Domenica delle Palme in carcere

L'Arcivescovo, nella Domenica delle Palme, ha aperto la Settimana Santa con i detenuti e le detenute del carcere torinese delle Vallette - Un lungo pomeriggio di incontri dove mons. Nosiglia ha presieduto due celebrazioni nella sezione femminile e in quella maschile

Domenica delle Palme in carcere

«Ciao mi spiace che tu sia in prigione e che a Pasqua non puoi andare in chiesa ma stai tranquillo, Dio si ricorda di te». «Cara amica che vivi in carcere spero che per questa Pasqua Gesù trasformi la tua tristezza in gioia». Sono i messaggi di Simone, Flavia, Marta e Giovanni, i bambini della parrocchia torinese di Gesù Adolescente che, invitati dalle catechiste, hanno inviato all’Arcivescovo perché li consegnasse ai detenuti del carcere delle Vallette. E così è stato.

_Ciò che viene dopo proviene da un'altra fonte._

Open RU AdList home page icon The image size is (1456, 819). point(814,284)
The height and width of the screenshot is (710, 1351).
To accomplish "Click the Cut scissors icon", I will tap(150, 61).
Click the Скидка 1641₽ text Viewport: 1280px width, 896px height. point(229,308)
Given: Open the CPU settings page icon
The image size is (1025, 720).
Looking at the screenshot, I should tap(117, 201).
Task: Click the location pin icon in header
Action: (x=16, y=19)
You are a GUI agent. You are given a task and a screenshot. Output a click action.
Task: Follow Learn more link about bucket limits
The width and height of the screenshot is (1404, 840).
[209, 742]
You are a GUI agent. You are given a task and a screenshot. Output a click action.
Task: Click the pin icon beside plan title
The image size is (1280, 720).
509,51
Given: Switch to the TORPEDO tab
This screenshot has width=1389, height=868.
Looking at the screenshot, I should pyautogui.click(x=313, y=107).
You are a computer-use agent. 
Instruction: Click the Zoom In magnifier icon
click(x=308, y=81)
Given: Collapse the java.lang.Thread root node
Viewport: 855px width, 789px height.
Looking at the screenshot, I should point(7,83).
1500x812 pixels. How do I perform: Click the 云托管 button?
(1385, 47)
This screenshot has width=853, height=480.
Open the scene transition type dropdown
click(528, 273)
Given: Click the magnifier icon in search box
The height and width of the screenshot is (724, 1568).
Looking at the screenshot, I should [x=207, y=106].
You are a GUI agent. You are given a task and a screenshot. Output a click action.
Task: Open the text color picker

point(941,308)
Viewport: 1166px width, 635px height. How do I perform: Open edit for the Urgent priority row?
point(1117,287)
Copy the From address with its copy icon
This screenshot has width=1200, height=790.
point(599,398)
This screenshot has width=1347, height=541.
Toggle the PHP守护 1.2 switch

I fogli vergati con i pennarelli colorati sono stati letti da mons. Cesare Nosiglia, in visita domenica 27 marzo all’Istituto penitenziario cittadino e consegnati al cappellano don Alfredo Stucchi e alla comunità dei detenuti tra la commozione generale e gli applausi per quelle parole semplici, senza giudizio, che vanno diritto al cuore.

Prima, la lettura della Passione e morte di Gesù, che dietro le sbarre del carcere, se è possibile, si carica ancora più di sofferenza perché in quel brano del Vangelo tutto richiama alla situazione di chi è ristretto. Così l’Arcivescovo ha trascorso con i detenuti del carcere «Lorusso e Cotugno», a ridosso della periferia nord nel quartiere delle «Vallette», il lungo pomeriggio della domenica delle Palme, ricordando a tutti come la condizione del carcerato non sia lontana da quella di chi è libero. Nelle due Messe, celebrate prima nella cappella delle sezioni maschili e poi in quella riservata alle detenute, mons. Nosiglia ha incoraggiato tutti a non disperare mai, anche quando si pensa di essere stati condannati ingiustamente o quando la colpa è devastante. «Nessuno di noi – anche chi non è finito in carcere – può dire di non aver sbagliato – ha detto l’Arcivescovo – non dimentichiamoci che il primo ad entrare in Paradiso con Gesù è un ladro, un uomo che riconosce la sua colpa e che chiede perdono e il Signore lo accoglie e lo salva».

Parole che, soprattutto nella piccola cappella della sezione femminile (su circa 1500 detenuti sono un centinaio le donne recluse alle Vallette, 20 in un «braccio» speciale con i loro bambini), fanno rigare di lacrime tanti volti. Sono madri, anziane, straniere: tutte si tengono per mano mentre ascoltano l’Arcivescovo, qualcuna appoggia il capo su una compagna. «La commozione era palpabile già mentre provavamo i canti prima della  Messa – ci dice suor Maria Ida Cislaghi delle Figlie della Carità di San Vincenzo de’ Paoli, da decenni accanto alle detenute delle Vallette – qui tante donne portano pesi che sono macigni, molte sono sole non ricevono mai una visita, altre sono trafitte dalla colpa e hanno come unico scopo di vita i figli che sono a casa».

Più riservatezza durante la Messa con i detenuti maschi, quasi la metà stranieri, ma anche qui gli sguardi si incrociano e si abbassano per nascondere l’emozione. Accompagnato da don Alfredo, dal diacono Vincenzo Prota, da suor Orsola Curetti delle missionarie della Consolata, dai volontari, dagli agenti penitenziari, l’Arcivescovo ha incontrato in un colloquio personale anche alcune detenute in isolamento: per tutti un ramo d’ulivo, la lettera pasquale inviata alla diocesi e l’invito a celebrare il giubileo, come indica papa Francesco ai ristretti – ogni volta che si passa la porta della propria cella: «Quello che conta – ha concluso l’Arcivescovo congedandosi dai detenuti – non sono i gesti esterni, non importa passare la porta Santa in San Pietro – quello che importa è la conversione del cuore».